___ Entries shown ___

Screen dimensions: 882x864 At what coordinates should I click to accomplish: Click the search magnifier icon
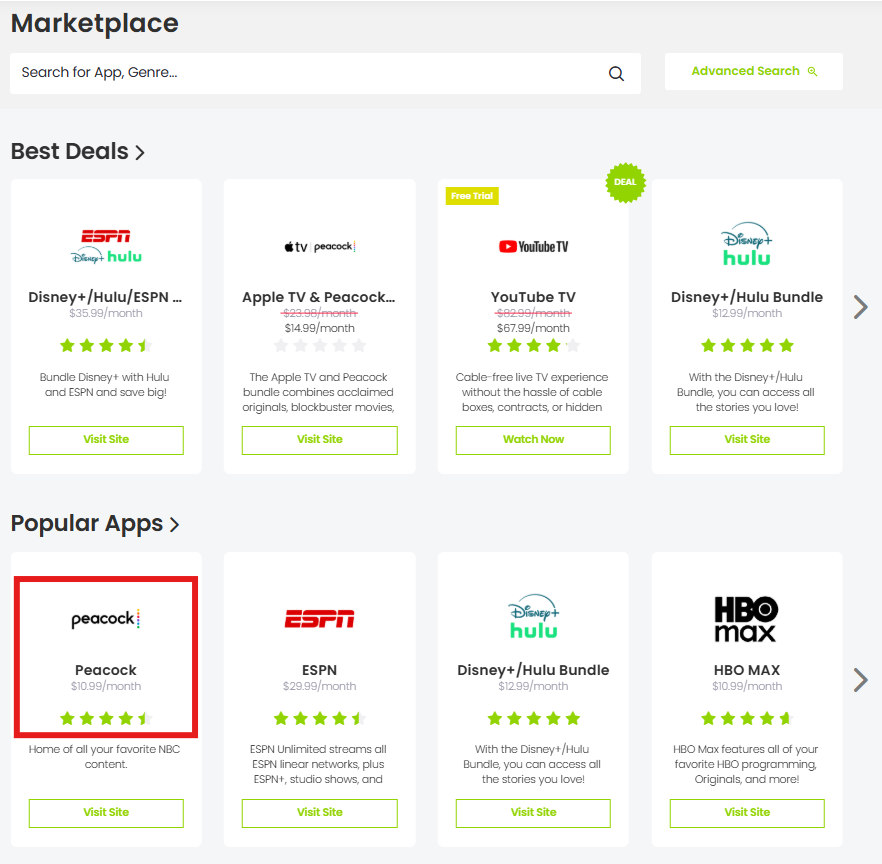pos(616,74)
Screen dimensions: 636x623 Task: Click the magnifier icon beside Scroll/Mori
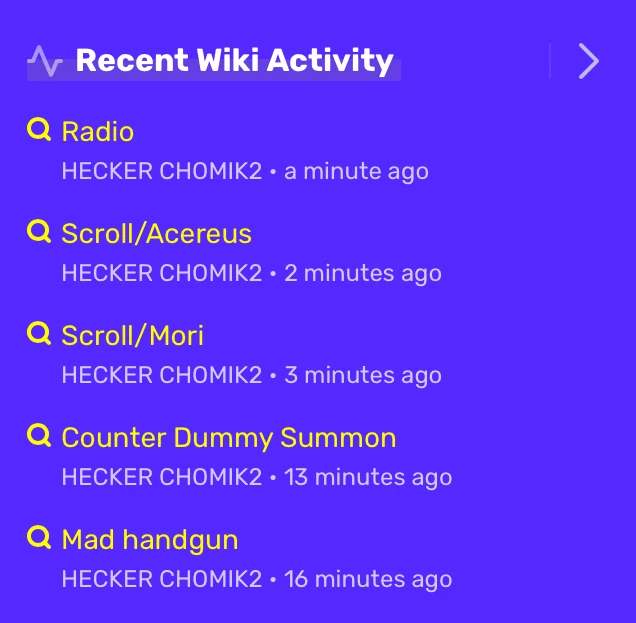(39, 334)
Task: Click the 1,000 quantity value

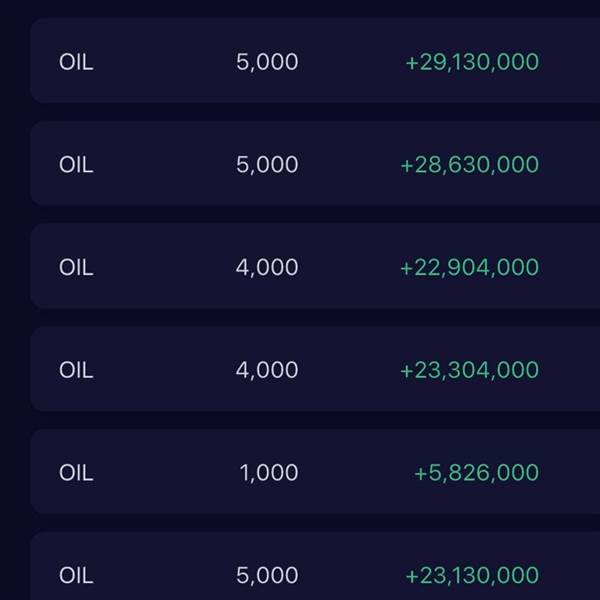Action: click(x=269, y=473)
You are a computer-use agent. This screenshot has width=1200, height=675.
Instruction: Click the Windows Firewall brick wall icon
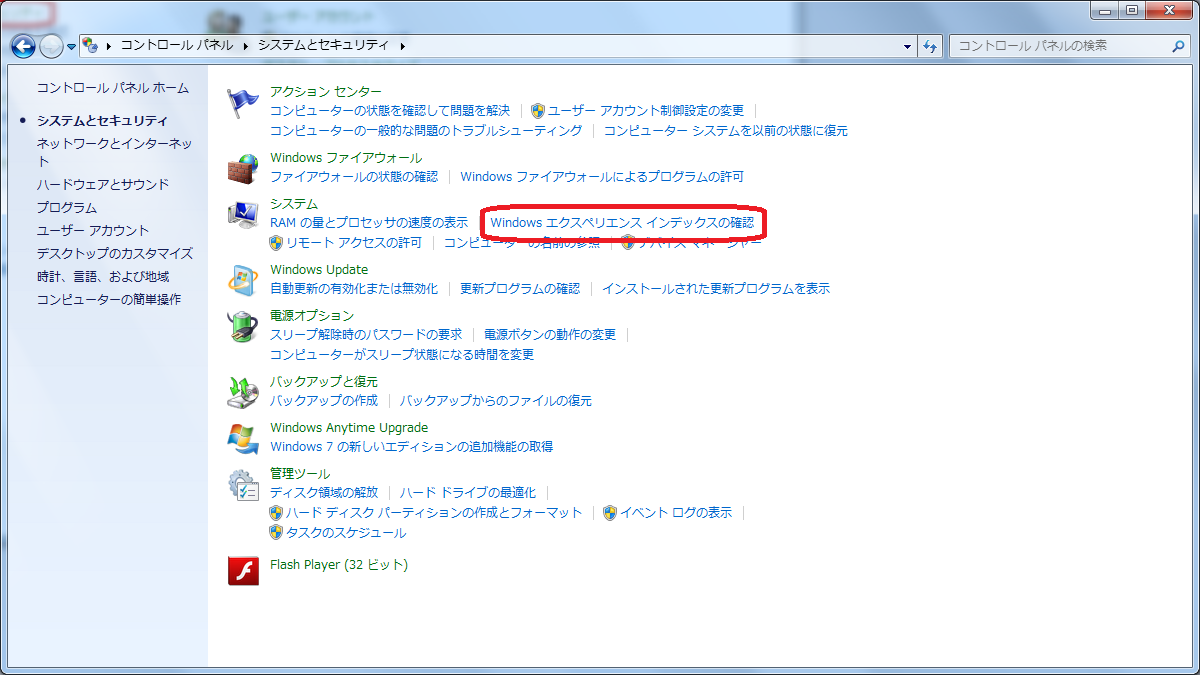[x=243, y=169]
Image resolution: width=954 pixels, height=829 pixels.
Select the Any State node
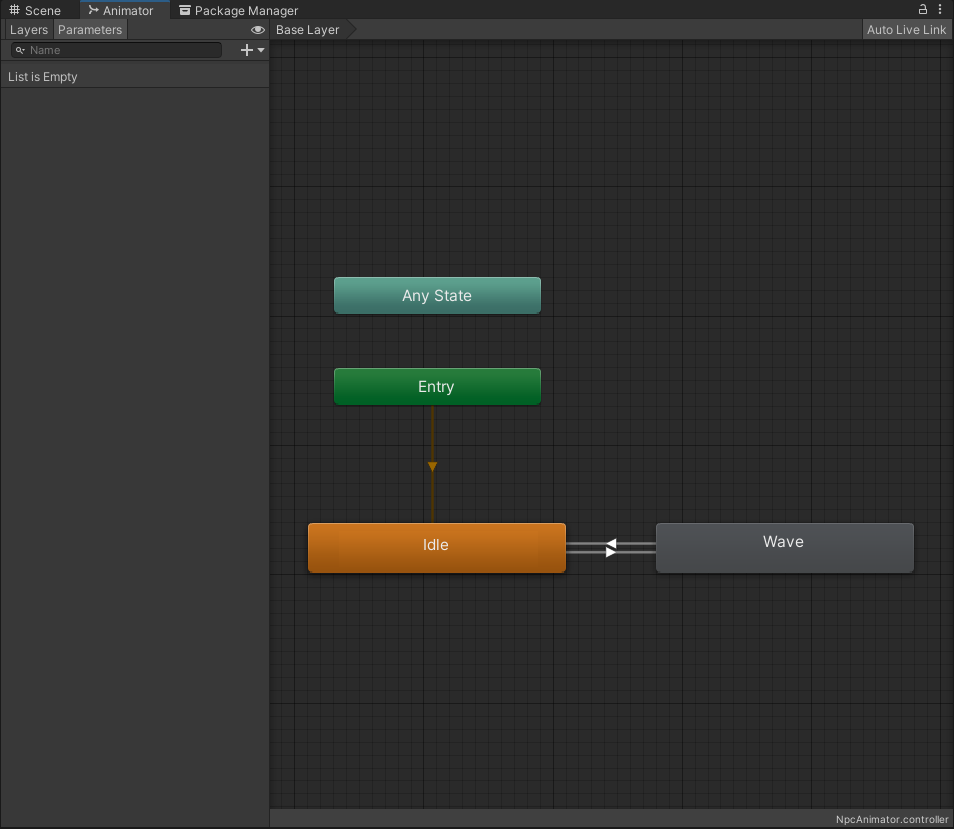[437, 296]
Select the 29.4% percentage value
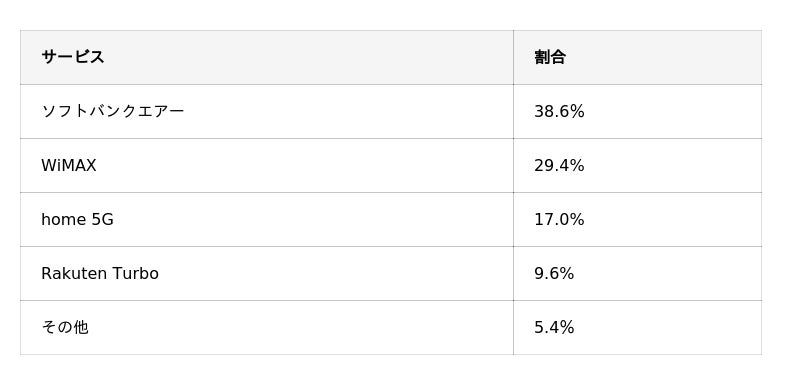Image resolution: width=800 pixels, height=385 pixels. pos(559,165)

___

● **Activity**
Please set down every record exactly as it appears, leaving out the pictures.

● **Output of the exercise**
Screen dimensions: 882x864 At what coordinates should I click to accomplish: Click the search magnifier icon
pos(616,74)
Screen dimensions: 636x623 Task: Click the magnifier icon beside Scroll/Mori
(39, 334)
Task: Click the 1,000 quantity value

Action: click(x=269, y=473)
You are a computer-use agent. This screenshot has width=1200, height=675.
Instruction: Click the Windows Firewall brick wall icon
[x=243, y=169]
Image resolution: width=954 pixels, height=829 pixels.
Select the Any State node
[437, 296]
Select the 29.4% percentage value
Image resolution: width=800 pixels, height=385 pixels. pos(559,165)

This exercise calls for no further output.